**Task**
From the entries below, output the line with "目に優しいコンタクトレンズとは？ (134, 2021)" and each following line up to and including the line with "Networks (616, 197)", exactly as written.
___ Record excerpts ___
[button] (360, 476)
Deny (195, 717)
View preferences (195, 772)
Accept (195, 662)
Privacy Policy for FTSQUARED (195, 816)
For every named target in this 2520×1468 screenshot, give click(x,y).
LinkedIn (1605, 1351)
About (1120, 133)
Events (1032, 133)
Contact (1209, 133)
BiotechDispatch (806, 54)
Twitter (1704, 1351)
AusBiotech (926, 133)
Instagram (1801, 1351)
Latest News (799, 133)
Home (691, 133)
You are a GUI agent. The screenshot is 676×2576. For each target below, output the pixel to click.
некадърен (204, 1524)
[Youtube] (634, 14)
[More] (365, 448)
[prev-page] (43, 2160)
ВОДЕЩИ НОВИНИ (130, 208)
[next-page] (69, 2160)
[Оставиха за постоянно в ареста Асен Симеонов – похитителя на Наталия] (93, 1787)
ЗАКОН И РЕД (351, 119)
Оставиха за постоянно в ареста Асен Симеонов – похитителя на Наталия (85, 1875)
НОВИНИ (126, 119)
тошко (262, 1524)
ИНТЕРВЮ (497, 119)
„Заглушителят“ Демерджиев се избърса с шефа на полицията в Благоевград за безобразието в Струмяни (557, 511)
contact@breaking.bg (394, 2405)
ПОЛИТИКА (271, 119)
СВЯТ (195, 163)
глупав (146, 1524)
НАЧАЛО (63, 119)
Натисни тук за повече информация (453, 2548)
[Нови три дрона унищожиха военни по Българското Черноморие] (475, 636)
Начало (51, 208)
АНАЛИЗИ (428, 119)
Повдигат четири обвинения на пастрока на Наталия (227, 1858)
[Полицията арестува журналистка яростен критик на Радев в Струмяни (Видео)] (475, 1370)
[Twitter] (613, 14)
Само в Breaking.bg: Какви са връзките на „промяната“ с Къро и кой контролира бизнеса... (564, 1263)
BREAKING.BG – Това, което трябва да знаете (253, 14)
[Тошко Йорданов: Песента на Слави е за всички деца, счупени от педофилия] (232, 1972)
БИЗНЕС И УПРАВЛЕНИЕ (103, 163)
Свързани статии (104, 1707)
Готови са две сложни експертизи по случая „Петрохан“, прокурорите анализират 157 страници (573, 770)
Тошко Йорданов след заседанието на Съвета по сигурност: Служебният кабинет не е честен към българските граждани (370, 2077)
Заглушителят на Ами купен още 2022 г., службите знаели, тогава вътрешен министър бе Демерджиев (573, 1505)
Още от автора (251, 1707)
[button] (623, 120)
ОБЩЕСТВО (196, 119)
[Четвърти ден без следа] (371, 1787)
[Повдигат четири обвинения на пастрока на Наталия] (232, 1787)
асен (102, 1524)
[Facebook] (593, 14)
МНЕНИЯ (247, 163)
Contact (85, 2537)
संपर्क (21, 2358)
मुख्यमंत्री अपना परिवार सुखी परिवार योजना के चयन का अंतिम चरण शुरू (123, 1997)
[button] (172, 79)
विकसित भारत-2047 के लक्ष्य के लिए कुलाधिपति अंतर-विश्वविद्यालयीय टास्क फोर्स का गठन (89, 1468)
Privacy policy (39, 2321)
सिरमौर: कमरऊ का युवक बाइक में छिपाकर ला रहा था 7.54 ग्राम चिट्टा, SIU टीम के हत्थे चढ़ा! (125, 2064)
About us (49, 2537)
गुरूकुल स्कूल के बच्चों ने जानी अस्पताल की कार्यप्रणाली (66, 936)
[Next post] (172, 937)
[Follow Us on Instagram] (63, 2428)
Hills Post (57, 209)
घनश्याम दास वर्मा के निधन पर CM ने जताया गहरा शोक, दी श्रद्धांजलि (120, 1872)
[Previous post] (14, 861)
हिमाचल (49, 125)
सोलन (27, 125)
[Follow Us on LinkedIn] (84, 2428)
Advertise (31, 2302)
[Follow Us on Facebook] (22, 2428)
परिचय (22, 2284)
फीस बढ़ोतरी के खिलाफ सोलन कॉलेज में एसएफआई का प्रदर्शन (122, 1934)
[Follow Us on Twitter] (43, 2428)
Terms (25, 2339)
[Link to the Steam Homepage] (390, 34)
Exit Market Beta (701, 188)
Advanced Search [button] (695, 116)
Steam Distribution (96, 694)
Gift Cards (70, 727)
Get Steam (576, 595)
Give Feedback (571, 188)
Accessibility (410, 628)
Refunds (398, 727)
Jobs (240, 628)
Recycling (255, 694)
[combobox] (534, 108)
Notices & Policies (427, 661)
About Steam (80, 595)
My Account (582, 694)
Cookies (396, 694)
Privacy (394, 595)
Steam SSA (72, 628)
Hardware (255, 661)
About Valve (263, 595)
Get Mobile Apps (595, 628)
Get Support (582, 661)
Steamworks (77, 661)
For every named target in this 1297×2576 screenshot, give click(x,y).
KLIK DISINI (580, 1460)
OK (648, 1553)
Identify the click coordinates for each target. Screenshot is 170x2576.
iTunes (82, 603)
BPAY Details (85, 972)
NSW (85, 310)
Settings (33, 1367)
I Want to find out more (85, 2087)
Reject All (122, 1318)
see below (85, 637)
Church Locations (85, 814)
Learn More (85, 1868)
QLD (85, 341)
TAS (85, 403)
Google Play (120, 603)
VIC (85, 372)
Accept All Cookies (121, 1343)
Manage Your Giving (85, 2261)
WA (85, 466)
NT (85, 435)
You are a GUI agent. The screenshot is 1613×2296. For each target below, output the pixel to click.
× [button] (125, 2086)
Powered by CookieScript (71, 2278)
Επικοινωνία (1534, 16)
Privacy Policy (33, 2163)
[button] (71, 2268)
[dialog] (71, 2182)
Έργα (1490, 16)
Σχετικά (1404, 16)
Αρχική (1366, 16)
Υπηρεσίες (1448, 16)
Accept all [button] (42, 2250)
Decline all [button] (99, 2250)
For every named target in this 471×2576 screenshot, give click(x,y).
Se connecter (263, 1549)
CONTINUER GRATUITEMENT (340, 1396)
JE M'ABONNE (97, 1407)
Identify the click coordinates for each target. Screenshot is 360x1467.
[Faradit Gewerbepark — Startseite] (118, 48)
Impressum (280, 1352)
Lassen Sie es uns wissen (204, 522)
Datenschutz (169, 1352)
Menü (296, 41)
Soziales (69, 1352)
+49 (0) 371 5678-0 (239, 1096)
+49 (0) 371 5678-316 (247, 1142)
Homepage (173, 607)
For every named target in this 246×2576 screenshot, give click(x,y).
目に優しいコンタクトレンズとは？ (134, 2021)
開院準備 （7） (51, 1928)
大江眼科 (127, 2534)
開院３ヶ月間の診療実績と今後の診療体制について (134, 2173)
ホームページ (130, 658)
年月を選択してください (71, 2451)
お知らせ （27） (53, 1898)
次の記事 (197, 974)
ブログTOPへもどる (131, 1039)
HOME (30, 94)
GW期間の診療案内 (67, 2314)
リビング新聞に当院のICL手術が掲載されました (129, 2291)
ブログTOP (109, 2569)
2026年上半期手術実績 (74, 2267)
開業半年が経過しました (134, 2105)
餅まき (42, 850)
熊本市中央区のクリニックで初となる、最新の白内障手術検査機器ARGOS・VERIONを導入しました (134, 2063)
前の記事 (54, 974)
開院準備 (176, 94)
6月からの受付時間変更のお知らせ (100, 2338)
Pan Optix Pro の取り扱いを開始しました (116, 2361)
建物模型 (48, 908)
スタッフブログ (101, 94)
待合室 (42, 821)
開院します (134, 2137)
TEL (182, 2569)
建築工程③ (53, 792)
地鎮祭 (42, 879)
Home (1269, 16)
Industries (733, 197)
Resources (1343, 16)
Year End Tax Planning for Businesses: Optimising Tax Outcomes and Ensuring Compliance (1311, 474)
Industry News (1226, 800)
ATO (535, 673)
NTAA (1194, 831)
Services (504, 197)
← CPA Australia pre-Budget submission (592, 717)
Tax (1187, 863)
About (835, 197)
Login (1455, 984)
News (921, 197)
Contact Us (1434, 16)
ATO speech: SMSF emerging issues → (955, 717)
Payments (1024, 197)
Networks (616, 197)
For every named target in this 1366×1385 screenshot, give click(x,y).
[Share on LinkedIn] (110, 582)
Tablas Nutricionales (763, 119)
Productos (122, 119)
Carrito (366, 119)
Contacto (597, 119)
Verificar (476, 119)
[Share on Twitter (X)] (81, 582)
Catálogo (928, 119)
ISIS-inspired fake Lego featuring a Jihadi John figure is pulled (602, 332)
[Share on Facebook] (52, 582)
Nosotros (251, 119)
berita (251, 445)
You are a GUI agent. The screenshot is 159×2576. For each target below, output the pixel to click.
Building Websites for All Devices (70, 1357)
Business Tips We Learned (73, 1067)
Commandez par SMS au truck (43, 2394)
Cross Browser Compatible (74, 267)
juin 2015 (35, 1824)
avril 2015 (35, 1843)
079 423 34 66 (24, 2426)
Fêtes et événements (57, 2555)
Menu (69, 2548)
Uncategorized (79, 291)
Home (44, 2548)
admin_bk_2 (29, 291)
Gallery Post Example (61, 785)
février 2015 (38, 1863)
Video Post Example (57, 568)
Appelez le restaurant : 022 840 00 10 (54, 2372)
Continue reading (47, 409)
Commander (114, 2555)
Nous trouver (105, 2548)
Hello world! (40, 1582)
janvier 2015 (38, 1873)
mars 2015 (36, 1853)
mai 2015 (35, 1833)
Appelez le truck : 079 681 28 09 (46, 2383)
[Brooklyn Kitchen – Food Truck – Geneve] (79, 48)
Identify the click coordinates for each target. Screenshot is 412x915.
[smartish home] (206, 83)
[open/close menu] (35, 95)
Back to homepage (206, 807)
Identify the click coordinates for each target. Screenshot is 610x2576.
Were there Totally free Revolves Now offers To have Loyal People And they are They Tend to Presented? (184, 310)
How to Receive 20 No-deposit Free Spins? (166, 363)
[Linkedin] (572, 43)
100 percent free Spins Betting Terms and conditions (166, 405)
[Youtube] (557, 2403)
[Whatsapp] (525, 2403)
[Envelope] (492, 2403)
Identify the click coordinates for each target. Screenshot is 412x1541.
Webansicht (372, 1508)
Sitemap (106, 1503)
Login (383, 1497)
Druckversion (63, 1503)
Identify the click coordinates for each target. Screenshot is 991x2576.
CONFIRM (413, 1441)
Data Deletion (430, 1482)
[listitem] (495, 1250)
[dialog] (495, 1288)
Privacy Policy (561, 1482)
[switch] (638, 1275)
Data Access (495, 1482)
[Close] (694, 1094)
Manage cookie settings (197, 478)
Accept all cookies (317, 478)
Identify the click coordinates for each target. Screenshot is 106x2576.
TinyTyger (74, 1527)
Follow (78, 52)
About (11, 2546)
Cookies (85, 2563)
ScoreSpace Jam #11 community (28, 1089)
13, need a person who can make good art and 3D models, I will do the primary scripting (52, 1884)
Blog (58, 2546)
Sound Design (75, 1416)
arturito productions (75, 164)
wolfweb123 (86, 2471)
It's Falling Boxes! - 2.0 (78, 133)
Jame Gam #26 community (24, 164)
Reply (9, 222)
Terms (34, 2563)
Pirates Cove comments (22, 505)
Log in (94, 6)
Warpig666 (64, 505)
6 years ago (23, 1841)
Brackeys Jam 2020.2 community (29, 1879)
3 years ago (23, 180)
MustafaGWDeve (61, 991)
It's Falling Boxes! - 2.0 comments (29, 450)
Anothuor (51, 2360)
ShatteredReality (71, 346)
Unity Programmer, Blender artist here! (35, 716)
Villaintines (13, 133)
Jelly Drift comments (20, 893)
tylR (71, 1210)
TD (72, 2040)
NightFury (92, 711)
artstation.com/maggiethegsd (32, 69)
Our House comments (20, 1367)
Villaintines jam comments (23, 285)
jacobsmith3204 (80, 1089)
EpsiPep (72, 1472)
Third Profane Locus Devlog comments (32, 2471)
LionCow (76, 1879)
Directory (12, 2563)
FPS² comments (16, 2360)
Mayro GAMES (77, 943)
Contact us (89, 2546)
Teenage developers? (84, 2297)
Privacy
___
**Response**
目に優しいコンタクトレンズとは？ (134, 2021)
開院準備 （7） (51, 1928)
大江眼科 (127, 2534)
開院３ヶ月間の診療実績と今後の診療体制について (134, 2173)
ホームページ (130, 658)
年月を選択してください (71, 2451)
お知らせ （27） (53, 1898)
次の記事 (197, 974)
ブログTOPへもどる (131, 1039)
HOME (30, 94)
GW期間の診療案内 (67, 2314)
リビング新聞に当院のICL手術が掲載されました (129, 2291)
ブログTOP (109, 2569)
2026年上半期手術実績 (74, 2267)
開業半年が経過しました (134, 2105)
餅まき (42, 850)
熊本市中央区のクリニックで初となる、最新の白内障手術検査機器ARGOS・VERIONを導入しました (134, 2063)
前の記事 (54, 974)
開院準備 (176, 94)
6月からの受付時間変更のお知らせ (100, 2338)
Pan Optix Pro の取り扱いを開始しました (116, 2361)
建物模型 (48, 908)
スタッフブログ (101, 94)
待合室 (42, 821)
開院します (134, 2137)
TEL (182, 2569)
建築工程③ (53, 792)
地鎮祭 (42, 879)
Home (1269, 16)
Industries (733, 197)
Resources (1343, 16)
Year End Tax Planning for Businesses: Optimising Tax Outcomes and Ensuring Compliance (1311, 474)
Industry News (1226, 800)
ATO (535, 673)
NTAA (1194, 831)
Services (504, 197)
← CPA Australia pre-Budget submission (592, 717)
Tax (1187, 863)
About (835, 197)
Login (1455, 984)
News (921, 197)
Contact Us (1434, 16)
ATO speech: SMSF emerging issues → (955, 717)
Payments (1024, 197)
Networks (616, 197)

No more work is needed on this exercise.